This article is in response to a reader question about applying edging on sandwich panels.

Applying edging on sandwich boards requires a different approach, as Polyboard will not put it on a panel directly.

When you make a composite panel made of several layers using Polyboard’s ‘thickness split’ command, applying an edging on the panel will in fact place a separate edging on each layer.

If you need to apply a single wide strip of material onto all the panels, you can either position a ‘double back’ onto the edge or make the strip as a part of an ‘assembled’ panel.

In the first approach, to apply a single wide strip of material onto all the panels, you have to put on a front edging as a cabinet part that fits onto your sandwich panel.

To do this, you need to first add another shelf and make it a virtual panel with no thickness. From there, you can add a double back, set it as zero distance from the front, and make it overpassing so it goes over the front of the shelf.
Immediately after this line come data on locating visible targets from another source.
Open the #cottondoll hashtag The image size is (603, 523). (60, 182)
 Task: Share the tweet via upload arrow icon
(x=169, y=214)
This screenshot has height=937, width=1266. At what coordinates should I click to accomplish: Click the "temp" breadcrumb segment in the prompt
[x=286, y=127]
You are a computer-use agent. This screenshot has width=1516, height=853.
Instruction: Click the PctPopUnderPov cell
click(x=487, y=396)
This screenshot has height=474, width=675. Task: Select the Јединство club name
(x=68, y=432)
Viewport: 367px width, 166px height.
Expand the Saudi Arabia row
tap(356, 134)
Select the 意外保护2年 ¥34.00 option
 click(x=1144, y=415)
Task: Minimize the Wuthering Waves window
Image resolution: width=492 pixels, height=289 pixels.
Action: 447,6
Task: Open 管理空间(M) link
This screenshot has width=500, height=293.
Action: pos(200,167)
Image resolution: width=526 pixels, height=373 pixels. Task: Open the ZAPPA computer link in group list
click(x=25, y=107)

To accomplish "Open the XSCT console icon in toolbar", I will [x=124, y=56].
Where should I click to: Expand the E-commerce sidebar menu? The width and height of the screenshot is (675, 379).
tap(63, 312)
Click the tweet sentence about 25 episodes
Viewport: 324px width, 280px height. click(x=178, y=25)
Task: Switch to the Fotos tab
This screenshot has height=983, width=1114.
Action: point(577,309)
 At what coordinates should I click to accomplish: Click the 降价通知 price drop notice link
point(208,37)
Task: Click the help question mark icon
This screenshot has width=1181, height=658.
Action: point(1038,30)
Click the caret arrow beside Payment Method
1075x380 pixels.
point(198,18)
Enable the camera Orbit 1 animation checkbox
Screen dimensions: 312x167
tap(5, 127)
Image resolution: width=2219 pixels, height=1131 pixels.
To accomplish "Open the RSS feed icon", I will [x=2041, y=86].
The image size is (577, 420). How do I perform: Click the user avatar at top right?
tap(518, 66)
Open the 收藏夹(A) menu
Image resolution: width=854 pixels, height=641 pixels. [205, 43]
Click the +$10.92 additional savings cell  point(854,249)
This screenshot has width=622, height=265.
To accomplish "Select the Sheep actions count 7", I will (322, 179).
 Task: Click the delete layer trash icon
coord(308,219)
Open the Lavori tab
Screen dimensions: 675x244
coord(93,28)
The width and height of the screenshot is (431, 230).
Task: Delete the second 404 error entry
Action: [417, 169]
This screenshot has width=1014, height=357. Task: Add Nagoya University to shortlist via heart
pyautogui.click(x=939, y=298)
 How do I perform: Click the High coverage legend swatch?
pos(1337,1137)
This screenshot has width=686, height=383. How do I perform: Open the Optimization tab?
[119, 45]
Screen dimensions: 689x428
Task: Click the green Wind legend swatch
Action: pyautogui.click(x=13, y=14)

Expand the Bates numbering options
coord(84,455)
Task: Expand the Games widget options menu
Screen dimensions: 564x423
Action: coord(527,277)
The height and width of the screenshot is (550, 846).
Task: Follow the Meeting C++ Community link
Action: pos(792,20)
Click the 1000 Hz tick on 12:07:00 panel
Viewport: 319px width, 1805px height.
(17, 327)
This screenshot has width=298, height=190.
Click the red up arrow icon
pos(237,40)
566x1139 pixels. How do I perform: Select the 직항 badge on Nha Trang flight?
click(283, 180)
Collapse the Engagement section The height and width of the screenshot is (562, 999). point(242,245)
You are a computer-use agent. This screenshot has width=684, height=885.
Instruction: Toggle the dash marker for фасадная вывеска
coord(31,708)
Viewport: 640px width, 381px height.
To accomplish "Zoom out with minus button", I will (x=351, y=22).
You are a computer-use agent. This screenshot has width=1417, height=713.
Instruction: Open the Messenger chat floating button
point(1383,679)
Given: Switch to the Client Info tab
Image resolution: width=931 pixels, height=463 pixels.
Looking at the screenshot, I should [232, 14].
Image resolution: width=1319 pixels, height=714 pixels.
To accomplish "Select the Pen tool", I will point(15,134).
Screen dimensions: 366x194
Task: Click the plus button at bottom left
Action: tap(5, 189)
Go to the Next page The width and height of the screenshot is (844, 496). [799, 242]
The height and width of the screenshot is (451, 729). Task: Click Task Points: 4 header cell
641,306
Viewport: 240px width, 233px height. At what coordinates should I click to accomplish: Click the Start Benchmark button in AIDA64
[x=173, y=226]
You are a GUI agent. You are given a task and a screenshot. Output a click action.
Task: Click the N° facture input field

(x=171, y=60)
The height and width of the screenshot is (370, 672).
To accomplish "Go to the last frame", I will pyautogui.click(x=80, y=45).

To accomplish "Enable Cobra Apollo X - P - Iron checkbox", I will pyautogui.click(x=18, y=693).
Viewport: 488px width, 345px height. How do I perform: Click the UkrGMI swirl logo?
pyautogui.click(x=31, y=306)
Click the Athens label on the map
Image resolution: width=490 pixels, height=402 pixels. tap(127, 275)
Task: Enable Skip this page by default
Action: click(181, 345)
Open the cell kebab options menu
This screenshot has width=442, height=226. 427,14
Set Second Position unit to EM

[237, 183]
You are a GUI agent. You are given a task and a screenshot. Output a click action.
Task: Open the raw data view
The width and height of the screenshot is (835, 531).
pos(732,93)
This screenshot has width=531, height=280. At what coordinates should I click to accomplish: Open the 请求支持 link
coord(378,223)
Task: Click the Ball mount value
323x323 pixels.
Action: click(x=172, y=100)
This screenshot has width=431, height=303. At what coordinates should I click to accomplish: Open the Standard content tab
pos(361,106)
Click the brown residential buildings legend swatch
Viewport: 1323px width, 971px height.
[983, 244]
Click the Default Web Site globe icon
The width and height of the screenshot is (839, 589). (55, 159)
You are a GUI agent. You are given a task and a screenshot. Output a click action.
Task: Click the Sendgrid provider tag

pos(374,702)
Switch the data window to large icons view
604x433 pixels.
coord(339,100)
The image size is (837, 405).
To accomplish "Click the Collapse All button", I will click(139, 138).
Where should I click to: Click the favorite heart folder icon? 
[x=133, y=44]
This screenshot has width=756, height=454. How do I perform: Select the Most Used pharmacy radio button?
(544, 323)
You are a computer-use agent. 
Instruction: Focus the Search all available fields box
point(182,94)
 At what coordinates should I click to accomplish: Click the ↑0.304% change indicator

This creates a double back in the cutting list.

Edging on sandwich panels:

Now onto the second method. To make the strip as a part of an ‘assembled’ panel, you first need to make the edging as a bar material, and then give it the right thickness so it corresponds your sandwich board.

Each work around has its advantages and disadvantages depending on how you are building the sandwich panels.

The advantage of using a double-back overlapping a panel is that if you vary the thickness of your panel the edging will always match up. The disadvantage is that you have to apply it on every panel individually.

Making the strip as a part of an ‘assembled’ panel is a good approach if you have to build a lot of shelves that are always the same thickness. You can copy the structure, paste it onto another panel, and it will be manufactured in exactly the same way. With Polyboard, you can also put the structure in a library and then apply that to a panel.